The zebrafish gene mission impossible/dhx16 has a maternal role in downstream events of the zygotic endoderm specification pathway and morphogenesis.

摘要

Embryonic development begins with the fertilization of an oocyte by a sperm. The ensuing developmental events, including fusion of the pronuclei, initiation of mitosis, and cellularization, are driven by maternally and paternally provided gene products. In the vertebrate zebrafish Danio rerio, perduring maternal factors continue to function in developmental programs for cell fate specification and morphogenesis even after zygotic gene expression has initiated.
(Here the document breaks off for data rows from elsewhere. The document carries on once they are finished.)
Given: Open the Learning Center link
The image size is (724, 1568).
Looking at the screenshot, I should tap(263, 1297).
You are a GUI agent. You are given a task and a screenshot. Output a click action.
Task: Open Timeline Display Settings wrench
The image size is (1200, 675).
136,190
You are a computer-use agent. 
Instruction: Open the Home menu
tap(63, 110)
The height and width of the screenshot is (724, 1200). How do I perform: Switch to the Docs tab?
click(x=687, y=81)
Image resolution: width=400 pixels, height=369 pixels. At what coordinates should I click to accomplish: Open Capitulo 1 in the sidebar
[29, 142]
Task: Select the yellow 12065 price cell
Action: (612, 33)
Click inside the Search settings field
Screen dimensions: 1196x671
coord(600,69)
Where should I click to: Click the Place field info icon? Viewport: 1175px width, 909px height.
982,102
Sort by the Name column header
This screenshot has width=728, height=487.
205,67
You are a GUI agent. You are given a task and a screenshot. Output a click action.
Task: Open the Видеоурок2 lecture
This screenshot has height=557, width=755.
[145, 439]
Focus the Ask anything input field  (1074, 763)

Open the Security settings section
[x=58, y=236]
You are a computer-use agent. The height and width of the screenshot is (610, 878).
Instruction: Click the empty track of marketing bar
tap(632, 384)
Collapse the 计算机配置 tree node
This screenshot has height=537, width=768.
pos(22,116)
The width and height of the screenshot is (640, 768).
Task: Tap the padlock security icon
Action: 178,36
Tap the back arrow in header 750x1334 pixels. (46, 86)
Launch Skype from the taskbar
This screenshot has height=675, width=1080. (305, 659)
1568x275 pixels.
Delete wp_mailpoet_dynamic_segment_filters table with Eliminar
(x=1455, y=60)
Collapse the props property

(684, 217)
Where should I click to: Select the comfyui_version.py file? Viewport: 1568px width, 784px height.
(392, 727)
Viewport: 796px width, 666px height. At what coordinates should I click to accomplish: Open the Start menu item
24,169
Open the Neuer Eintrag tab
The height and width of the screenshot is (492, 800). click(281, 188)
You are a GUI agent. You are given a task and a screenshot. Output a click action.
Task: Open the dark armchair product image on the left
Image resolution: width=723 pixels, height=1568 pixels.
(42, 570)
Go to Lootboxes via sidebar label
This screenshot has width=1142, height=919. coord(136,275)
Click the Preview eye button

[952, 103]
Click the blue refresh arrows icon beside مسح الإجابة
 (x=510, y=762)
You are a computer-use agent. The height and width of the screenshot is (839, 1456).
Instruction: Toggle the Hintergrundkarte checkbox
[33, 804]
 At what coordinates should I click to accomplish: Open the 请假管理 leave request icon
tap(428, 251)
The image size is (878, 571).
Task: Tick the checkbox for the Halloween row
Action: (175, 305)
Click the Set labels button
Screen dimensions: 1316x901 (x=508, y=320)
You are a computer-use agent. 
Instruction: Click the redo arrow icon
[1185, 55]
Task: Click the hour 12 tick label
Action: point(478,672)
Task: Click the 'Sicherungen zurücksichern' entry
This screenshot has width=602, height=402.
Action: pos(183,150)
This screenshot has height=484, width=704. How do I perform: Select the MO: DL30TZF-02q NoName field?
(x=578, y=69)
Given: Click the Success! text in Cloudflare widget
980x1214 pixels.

Analyses of mutations in these maternal factors provide a framework for understanding the molecular controls of early vertebrate development.;The zebrafish mutation mission impossible ( mis) is a recessive maternal-effect mutation that affects early embryogenesis after the initiation of zygotic gene transcription. Maternal mis embryos show extensive morphogenesis defects which are manifested in a severe delay of epiboly progression and reduction of gastrulation. All cell layers of the embryo behave aberrantly in maternal mis embryos, and deep layer cells are cell autonomously affected in their motility. Furthermore, maternal mis embryos show a severe deficiency in the induction of the endodermal germ layer, but the ectodermal and mesodermal germ layers appear to be induced normally. Specifically, the mis mutation eliminates the response to overexpression of the Nodal-related genes squint and cyclops as assayed by the endodermal target gene sox-17. Maternal mis embryos can, however, induce the endodermal gene sox-32/casanova and the mesodermal gene no tail in response to Nodal overexpression. Thus, mis acts very specifically in the Nodal pathway for endoderm specification downstream of sox-32/casanova for the induction of sox-17. Molecular cloning of mis shows that it encodes the gene DEAH-box16 a conserved RNA helicase, and injection of mRNA encoding dhx16 rescues the mis mutant phenotype. I propose that DEAH-box16/mis plays a role in the post-transcriptional regulation of a subset of transcripts involved in the specification of endoderm and embryonic morphogenesis.